Purpose: We aimed to elucidate the relation between extracapsular extension (ECE) and clinical outcomes in node-positive patients following radical cystectomy for bladder cancer.
Methods: Following the Preferred Reporting Items for Systematic Reviews and Meta-Analyses guidelines, we searched PubMed, SCOPUS, Web of Science, and Cochrane Library databases from their respective dates of inception until September 2014.

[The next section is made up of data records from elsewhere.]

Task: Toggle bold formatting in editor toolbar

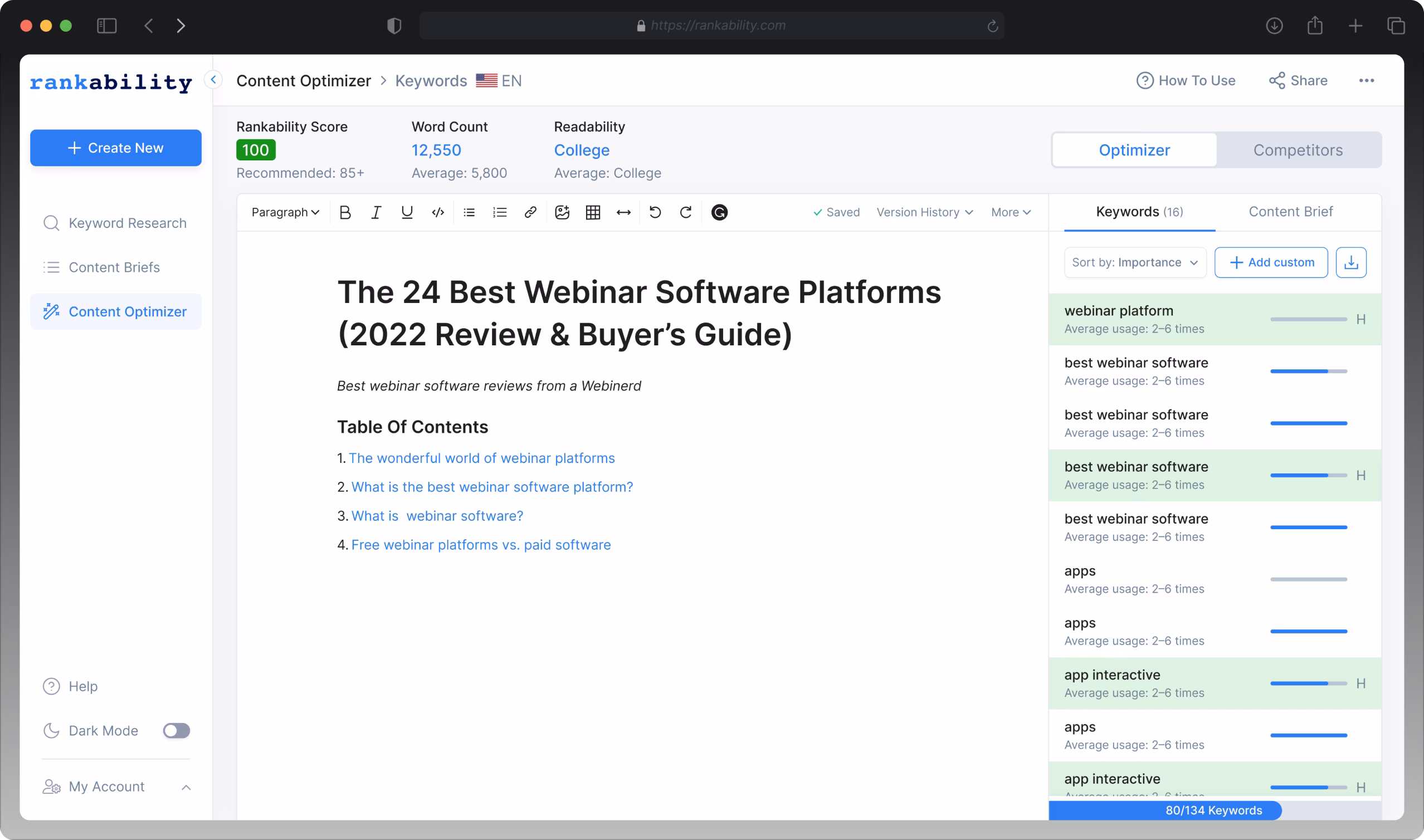Action: click(345, 212)
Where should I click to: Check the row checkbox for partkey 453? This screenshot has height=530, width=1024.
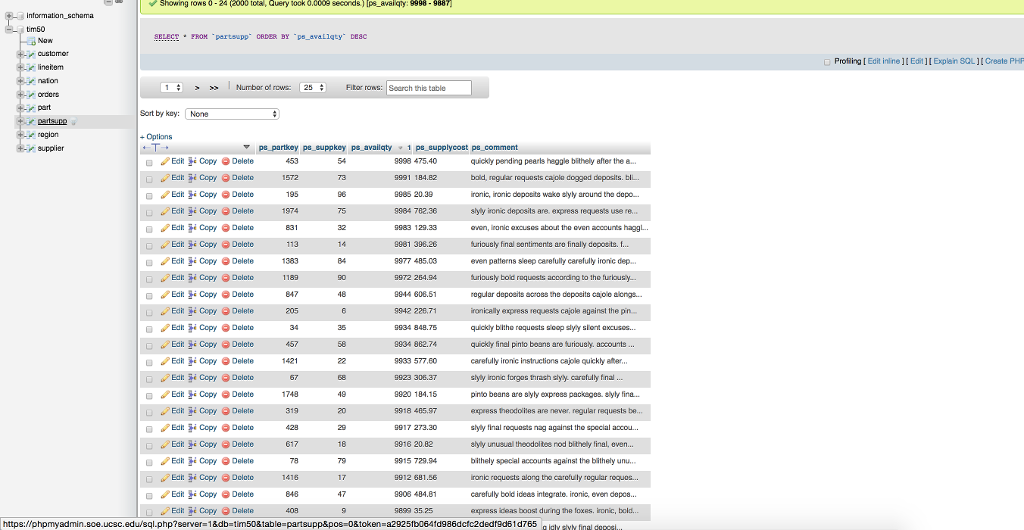149,162
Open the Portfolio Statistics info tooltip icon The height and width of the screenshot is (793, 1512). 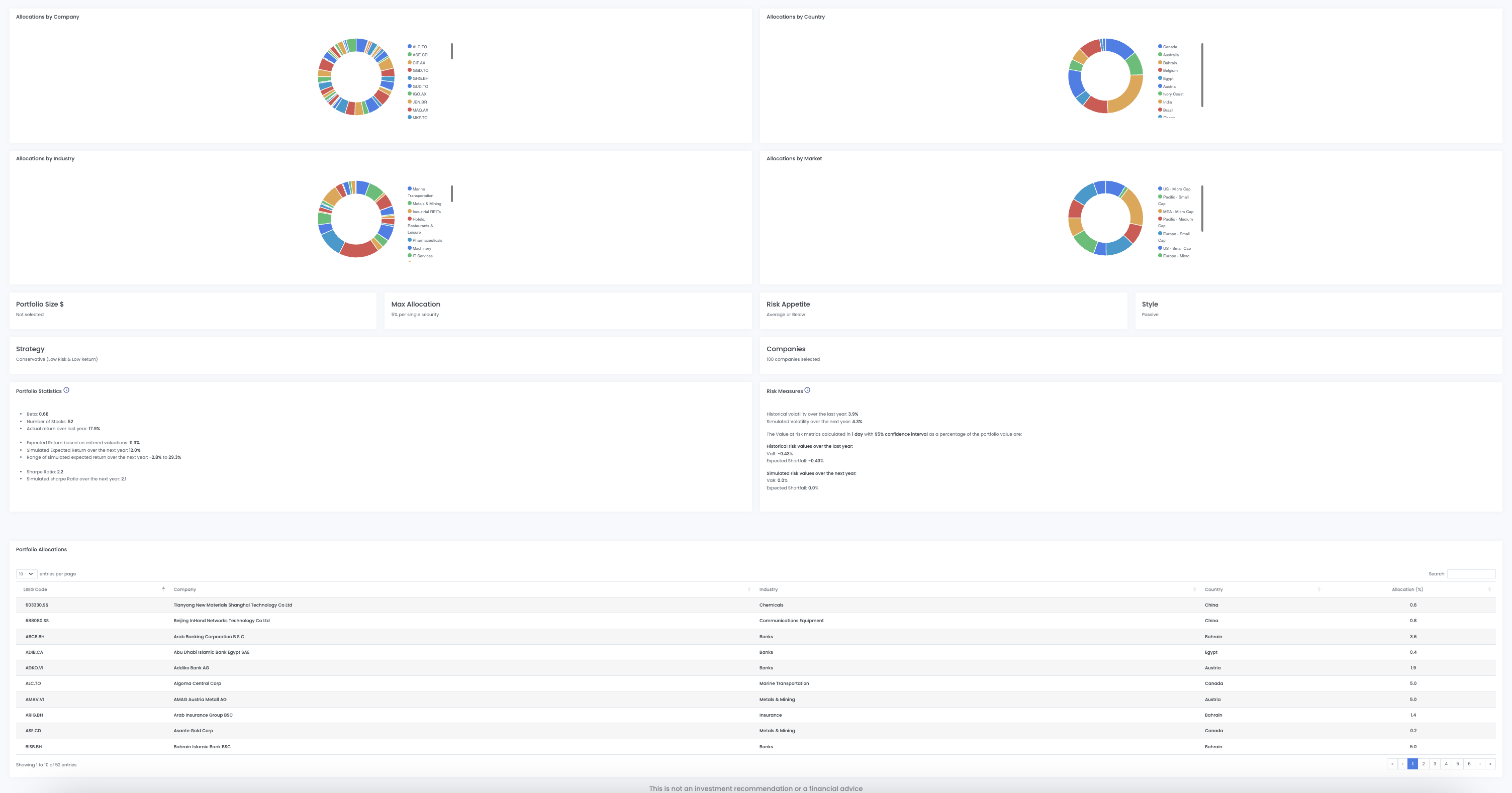(x=66, y=390)
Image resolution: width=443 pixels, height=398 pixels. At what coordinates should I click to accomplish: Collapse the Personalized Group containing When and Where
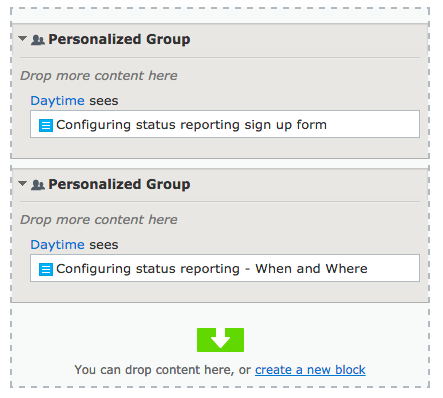(x=22, y=184)
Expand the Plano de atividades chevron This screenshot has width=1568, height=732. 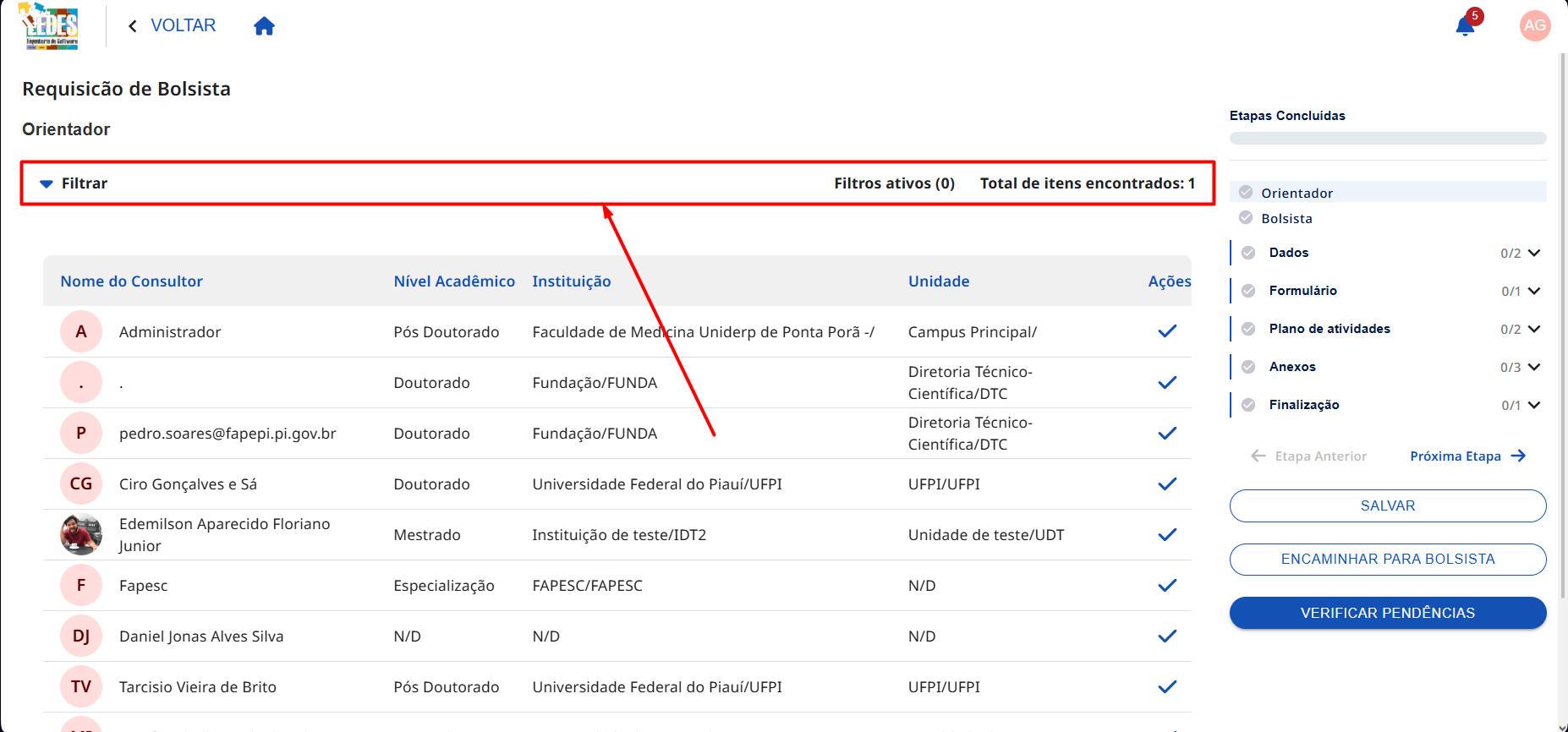(1534, 329)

Results: Ten articles that met the eligibility criteria included 43-748 subjects per study, with the total number of patients being 1,893. The frequency of ECE ranged from 36.6 to 58.1 %. The pooled hazard ratio (HR) was statistically significant for recurrence-free survival (RFS) [pooled HR 1.56; 95 % confidence interval (CI) 1.13-2.14] and cancer-specific survival (CSS) (pooled HR 1.60; 95 % CI 1.29-1.99) but not overall survival (OS) (pooled HR 1.47; 95 % CI 0.71-3.05). Heterogeneity in RFS (I (2) 84 %, p < 0.00001) and OS (I (2) 80 %, p = 0.03) was statistically significant. According to subgroup analysis with meta-regression analyses, "region" (pheterogeneity < 0.0001) and "analysis results" (pheterogeneity < 0.0001) were the sources of heterogeneity. Sensitivity analysis showed that omission of any study did not lead to a significant difference. No statistical evidence of publication bias regarding RFS or CSS was revealed among the studies using Begg's and Egger's tests.
Conclusions: This meta-analysis shows that ECE is an efficient prognostic factor for node-positive bladder cancer. However, large prospective studies are needed to confirm the clinical utility of ECE as an independent prognostic factor before these results can be applied clinically.